Do you think that replacing the bolts with a better grade would help prevent this? I am asking for an opinion here.
Should we be looking for an aftermarket supplier for this part?
Yes, I'm using a lot of engine braking with double-clutching (like in all sport bikes I had).
IMO the bolt is not the cause but the effect of the problem: too much stress for the splines on the shaft vs/pulley at the pitch line.
A crowned spline can be analyzed for torque capacity except that the tooth contact is more of a point load condition rather than the conformal contact of a straight spline.
:chat:
 
Yes, I'm using a lot of engine braking with double-clutching (like in all sport bikes I had).
IMO the bolt is not the cause but the effect of the problem: too much stress for the splines on the shaft vs/pulley at the pitch line.

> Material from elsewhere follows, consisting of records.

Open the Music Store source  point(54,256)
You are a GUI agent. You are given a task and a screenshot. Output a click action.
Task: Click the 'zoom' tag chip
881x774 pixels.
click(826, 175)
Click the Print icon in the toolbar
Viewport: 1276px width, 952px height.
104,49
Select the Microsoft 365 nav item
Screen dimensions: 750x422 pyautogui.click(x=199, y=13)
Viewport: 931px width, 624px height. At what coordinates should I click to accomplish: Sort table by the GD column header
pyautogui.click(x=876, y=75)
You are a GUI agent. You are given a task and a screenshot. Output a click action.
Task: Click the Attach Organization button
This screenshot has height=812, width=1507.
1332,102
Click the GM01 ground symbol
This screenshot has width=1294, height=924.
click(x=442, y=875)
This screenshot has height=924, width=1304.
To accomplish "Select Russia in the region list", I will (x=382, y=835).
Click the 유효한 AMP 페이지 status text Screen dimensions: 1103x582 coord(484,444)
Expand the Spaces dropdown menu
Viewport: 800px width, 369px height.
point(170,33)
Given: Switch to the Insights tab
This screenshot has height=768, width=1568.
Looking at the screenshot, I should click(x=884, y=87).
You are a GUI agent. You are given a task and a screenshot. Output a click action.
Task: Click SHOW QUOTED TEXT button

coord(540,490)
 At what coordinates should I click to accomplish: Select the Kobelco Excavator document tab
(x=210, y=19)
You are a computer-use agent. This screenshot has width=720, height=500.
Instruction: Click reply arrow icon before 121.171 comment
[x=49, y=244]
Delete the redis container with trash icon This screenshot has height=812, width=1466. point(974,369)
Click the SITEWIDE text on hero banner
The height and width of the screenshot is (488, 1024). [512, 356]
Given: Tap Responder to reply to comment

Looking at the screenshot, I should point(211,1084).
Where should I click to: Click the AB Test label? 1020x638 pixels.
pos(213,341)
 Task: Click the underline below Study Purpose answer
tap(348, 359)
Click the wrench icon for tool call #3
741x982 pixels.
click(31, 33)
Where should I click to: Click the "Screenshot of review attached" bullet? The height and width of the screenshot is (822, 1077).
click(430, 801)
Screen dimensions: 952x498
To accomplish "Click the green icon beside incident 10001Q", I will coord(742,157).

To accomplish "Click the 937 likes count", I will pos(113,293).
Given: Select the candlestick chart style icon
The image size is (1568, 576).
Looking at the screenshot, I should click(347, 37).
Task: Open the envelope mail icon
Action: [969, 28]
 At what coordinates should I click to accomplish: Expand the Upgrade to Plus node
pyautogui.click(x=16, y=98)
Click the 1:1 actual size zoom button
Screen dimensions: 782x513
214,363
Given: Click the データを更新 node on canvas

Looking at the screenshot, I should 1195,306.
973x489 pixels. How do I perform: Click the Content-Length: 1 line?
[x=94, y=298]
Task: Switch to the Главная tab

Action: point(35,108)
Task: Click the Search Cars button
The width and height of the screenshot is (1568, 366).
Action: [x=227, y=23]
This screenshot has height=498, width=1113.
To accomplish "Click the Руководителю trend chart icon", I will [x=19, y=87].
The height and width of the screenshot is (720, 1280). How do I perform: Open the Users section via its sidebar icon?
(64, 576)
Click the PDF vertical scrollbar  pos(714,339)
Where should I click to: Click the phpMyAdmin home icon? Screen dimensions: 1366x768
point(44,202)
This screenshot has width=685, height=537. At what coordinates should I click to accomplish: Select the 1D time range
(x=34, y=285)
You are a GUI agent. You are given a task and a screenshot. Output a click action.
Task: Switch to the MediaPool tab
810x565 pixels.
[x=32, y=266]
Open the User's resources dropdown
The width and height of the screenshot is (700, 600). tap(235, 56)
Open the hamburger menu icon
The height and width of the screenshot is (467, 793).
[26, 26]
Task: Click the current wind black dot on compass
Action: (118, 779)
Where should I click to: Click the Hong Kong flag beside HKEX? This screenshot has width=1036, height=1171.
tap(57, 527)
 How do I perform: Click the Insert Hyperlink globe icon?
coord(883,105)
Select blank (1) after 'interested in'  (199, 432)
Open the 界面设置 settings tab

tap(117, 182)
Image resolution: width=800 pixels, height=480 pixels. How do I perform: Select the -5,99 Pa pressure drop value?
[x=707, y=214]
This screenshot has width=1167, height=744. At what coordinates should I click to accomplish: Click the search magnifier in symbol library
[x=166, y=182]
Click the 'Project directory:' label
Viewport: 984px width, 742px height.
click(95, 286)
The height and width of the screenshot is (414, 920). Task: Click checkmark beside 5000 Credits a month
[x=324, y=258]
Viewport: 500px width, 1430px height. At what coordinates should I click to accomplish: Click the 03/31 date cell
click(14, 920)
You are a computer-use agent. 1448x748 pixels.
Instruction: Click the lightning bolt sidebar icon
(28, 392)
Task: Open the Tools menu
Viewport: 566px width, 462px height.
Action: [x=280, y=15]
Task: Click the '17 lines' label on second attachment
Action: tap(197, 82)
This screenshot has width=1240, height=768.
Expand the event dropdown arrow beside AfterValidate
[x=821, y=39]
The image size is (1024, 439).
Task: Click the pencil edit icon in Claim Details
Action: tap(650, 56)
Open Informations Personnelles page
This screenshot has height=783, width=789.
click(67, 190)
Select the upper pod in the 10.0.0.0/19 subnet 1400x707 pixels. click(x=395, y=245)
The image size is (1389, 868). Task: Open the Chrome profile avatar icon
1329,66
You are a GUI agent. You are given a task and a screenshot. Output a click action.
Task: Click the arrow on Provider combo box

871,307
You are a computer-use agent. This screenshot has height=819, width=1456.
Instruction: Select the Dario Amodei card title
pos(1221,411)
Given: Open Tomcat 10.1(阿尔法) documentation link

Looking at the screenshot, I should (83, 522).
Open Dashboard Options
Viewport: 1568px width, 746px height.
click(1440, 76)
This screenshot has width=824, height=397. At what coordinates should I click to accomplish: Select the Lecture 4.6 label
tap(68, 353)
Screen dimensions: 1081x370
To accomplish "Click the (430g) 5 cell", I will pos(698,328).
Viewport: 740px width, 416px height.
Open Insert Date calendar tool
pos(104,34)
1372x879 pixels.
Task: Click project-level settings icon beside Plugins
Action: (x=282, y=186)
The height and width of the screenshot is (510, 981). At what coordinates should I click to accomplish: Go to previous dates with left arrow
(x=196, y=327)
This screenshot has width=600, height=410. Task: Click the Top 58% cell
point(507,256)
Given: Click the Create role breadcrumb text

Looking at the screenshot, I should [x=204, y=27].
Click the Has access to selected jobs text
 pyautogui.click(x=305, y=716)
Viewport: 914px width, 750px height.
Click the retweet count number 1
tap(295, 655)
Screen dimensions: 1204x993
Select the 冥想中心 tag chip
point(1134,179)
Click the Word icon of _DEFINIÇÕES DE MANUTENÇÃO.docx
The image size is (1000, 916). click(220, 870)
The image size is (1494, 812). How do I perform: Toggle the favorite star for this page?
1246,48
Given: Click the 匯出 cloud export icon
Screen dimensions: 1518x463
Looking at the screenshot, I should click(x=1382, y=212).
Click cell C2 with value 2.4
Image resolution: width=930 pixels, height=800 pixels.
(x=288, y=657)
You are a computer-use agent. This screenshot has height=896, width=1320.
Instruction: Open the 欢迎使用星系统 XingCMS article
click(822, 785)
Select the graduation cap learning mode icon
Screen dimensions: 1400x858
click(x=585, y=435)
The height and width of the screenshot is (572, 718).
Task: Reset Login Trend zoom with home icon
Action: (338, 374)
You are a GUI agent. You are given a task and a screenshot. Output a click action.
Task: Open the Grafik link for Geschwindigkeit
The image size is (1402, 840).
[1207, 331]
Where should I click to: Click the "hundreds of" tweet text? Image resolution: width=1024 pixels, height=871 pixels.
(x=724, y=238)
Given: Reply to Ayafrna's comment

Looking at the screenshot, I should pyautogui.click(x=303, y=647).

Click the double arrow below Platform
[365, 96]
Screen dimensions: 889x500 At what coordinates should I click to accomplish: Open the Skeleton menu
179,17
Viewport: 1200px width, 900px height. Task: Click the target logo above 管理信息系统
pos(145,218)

A crowned spline can be analyzed for torque capacity except that the tooth contact is more of a point load condition rather than the conformal contact of a straight spline.
:chat:
How do you double clutch a motorcycle? There isn't a neutral between each gear.
 
Chicken or Egg?

The big question to me is which happens first? There are some that say the bolt cracks and loosens first, allowing the splines to wear, while others feel the spline wear allows play, which eventually damages the bolt. If the splines wear first, due to improper design, improper alloys, or improper heat treating...a stronger bolt, or Loctite, would be of little value. If the bolts are going away, there is still a question as to why the splines wear so badly, and why all the damaged pulleys I have seen were worn to the same point...none had slipped out farther on the shaft and left the outside ends of the splines (except the very outer edge) intact. I intend to Loctite the bolts, and even replace them with a higher grade, but I suspect the problem lies elsewhere.
 
Last edited:
The big question to me is which happens first? There are some that say the bolt cracks and loosens first, allowing the splines to wear, while others feel the spline wear allows play, which eventually damages the bolt. If the splines wear first, due to improper design, improper alloys, or improper heat treating...a stronger bolt, or Loctite, would be of little value. If the bolts are going away, there is still a question as to why the splines wear so badly, and why all the damaged pulleys I have seen were worn to the same point...none had slipped out father on the shaft and left the outside ends of the splines (except the very outer edge) intact. I intend to Loctite the bolts, and even replace them with a higher grade, but I suspect the problem lies elsewhere.